Thank you for reading my fourth post! This week I will be talking about the challenges and risks experienced with taking a brand social, or not taking a brand social. In my eyes, it’s quite simple that in the modern day there is no choice, a brand must choose being social. The sports industry is one of the best examples that can be examined because most leagues are engrossed in social media websites and taking the brand social.
I believe that Major League Baseball has done a great job with handling social media and interacting with fans. MLB has a social media policy for players and teams that is simple and effective. I read an article written by, Craig Calcaterra, titled, Major League Baseball releases its social media policy — and it’s pretty good.
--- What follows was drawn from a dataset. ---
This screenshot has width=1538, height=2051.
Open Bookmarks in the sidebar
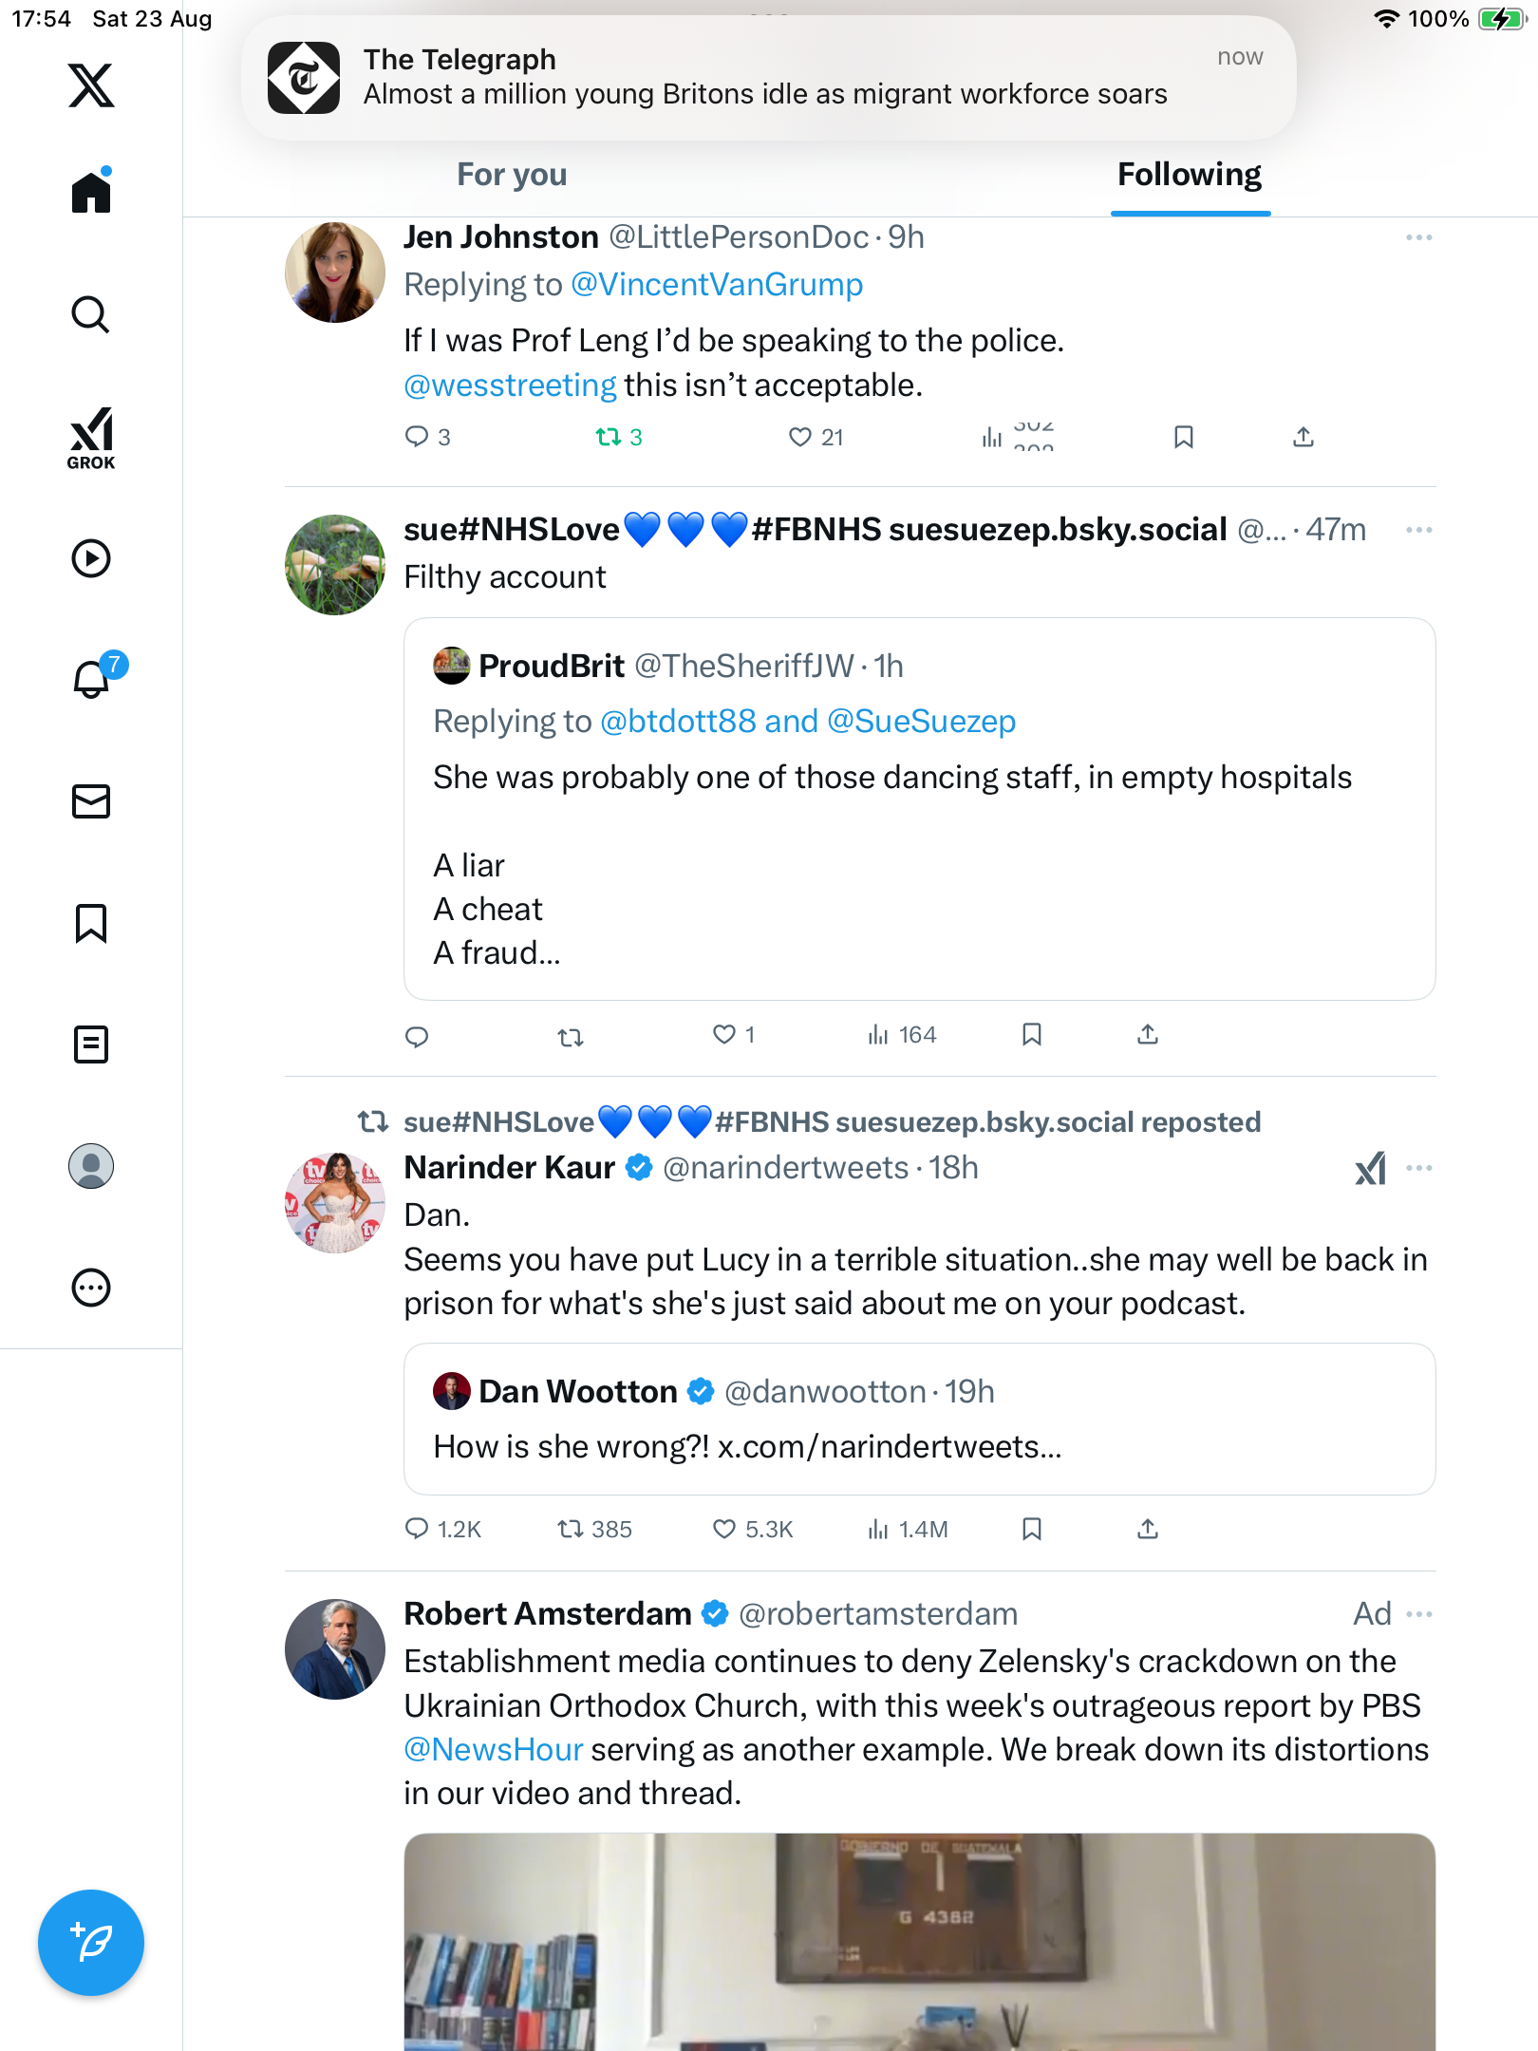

It stated some great facts about the social media policy. The follow are the ten things that are on the prohibited list (found here).
Another great article that I read was written by Kristi Dosh, her information can be found here, and published online via ESPN.com. It is titled Social Media Giving MLB Fans a Voice. All Major League Baseball teams have a social media night at their respective home stadiums but some teams do better and go farther than others. For example, the article stated “On Wednesday, for example, fans who purchased tickets through a special link online for the Mets’ social media night will receive a social media-themed T-shirt and an iPhone Skinit. Fans who purchased the special social media night tickets will also enjoy a pregame meeting with other Mets Twitter followers and staff, and one lucky fan will get to throw out the first pitch. Giveaways will occur throughout the game, and fans’ Twitter handles will be displayed on the scoreboard.” (A picture of the shirt can be seen below) This really gets the fans involved and lets them feel close to their favorite team. Fan interaction is key and Major League Baseball has figured out some great ways of doing this by being a very social and mobile accessible brand. The article also states this, “League wide you can also now find access to all of a team’s various social media accounts, as well as the accounts of players, right on team websites. Simply add “/connect” to the end of any team’s website (for example, http://www.sfgiants.com/connect) and you’ll be directed to the team’s Social Media Clubhouse to find all this information and more.”
The last thing I will mention is something that I read by Phyllis Zimbler Miller, who’s information can be found here. She stated on her blog that, “Once you become active yourself on social media platforms, you’ll find many more reasons to promote your brand, book or business on social media in order to attract targeted potential clients/customers. And you’ll look back at your pre-social media days and wonder how you ever did marketing without using online social media.” Taking any brand social is a must and no matter what the risks, it’s worth doing because that is the way of modern day society.
I really enjoyed reading your blog this week. I really liked how you used various examples to help better understand how sports are using social media to build the brand. I really liked the example of special tickets and the prizes. I think this gives a new value of going to the game which is important in a time where technology makes it very easy for fans to just stay at home. Do you think social media could help get fans back in the seats?